Please copy everything in the listing from the start down through the line containing "(x=380, y=396)", both ends included, reproducing each line exactly.
------ Given records ------
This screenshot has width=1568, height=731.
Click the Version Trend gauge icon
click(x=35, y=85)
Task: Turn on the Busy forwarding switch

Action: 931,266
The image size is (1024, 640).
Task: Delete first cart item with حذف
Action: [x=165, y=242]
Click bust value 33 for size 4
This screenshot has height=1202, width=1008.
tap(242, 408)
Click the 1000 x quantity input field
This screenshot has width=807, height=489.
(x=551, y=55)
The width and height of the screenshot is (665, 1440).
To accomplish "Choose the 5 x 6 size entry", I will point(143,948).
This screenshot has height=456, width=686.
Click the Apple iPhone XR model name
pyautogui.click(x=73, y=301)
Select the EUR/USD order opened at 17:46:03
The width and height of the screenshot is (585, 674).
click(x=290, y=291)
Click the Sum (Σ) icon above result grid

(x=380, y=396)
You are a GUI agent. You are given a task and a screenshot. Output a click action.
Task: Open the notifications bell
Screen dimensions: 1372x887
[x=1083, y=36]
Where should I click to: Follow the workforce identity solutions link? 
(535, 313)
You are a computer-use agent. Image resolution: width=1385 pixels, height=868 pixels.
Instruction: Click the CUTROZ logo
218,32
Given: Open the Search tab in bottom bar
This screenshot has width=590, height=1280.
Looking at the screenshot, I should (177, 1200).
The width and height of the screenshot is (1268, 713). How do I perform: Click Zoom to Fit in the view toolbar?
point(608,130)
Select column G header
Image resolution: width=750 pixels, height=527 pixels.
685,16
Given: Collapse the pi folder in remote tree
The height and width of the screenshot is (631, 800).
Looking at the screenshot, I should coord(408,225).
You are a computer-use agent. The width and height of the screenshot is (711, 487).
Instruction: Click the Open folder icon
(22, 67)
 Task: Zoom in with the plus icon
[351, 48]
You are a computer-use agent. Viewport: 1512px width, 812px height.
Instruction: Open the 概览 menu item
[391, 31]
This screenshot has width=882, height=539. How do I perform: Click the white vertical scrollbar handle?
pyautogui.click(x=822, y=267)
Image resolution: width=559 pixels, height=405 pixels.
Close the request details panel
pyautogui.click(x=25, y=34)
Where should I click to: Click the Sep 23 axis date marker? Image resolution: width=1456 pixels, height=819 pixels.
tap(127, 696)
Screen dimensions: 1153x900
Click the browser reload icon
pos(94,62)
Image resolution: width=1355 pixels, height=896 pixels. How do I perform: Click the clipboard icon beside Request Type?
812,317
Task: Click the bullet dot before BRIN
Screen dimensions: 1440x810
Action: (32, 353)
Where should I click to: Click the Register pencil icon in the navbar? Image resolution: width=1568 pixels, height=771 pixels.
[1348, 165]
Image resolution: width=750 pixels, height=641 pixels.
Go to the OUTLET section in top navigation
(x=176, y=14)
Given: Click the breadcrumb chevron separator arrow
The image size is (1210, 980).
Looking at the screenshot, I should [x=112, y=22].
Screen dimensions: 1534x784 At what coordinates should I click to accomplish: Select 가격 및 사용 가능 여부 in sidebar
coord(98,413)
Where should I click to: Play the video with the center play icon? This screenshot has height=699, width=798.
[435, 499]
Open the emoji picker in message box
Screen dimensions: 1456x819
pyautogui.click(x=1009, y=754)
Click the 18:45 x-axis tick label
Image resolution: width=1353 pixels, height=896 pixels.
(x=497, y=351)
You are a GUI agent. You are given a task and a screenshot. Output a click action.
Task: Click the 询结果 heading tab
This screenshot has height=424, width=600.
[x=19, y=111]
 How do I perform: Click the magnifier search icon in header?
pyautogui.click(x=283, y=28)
------
Task response |
This screenshot has width=1568, height=731.
Click the Version Trend gauge icon
click(x=35, y=85)
Task: Turn on the Busy forwarding switch

Action: 931,266
The image size is (1024, 640).
Task: Delete first cart item with حذف
Action: [x=165, y=242]
Click bust value 33 for size 4
This screenshot has height=1202, width=1008.
tap(242, 408)
Click the 1000 x quantity input field
This screenshot has width=807, height=489.
(x=551, y=55)
The width and height of the screenshot is (665, 1440).
To accomplish "Choose the 5 x 6 size entry", I will point(143,948).
This screenshot has height=456, width=686.
Click the Apple iPhone XR model name
pyautogui.click(x=73, y=301)
Select the EUR/USD order opened at 17:46:03
The width and height of the screenshot is (585, 674).
click(x=290, y=291)
Click the Sum (Σ) icon above result grid

(x=380, y=396)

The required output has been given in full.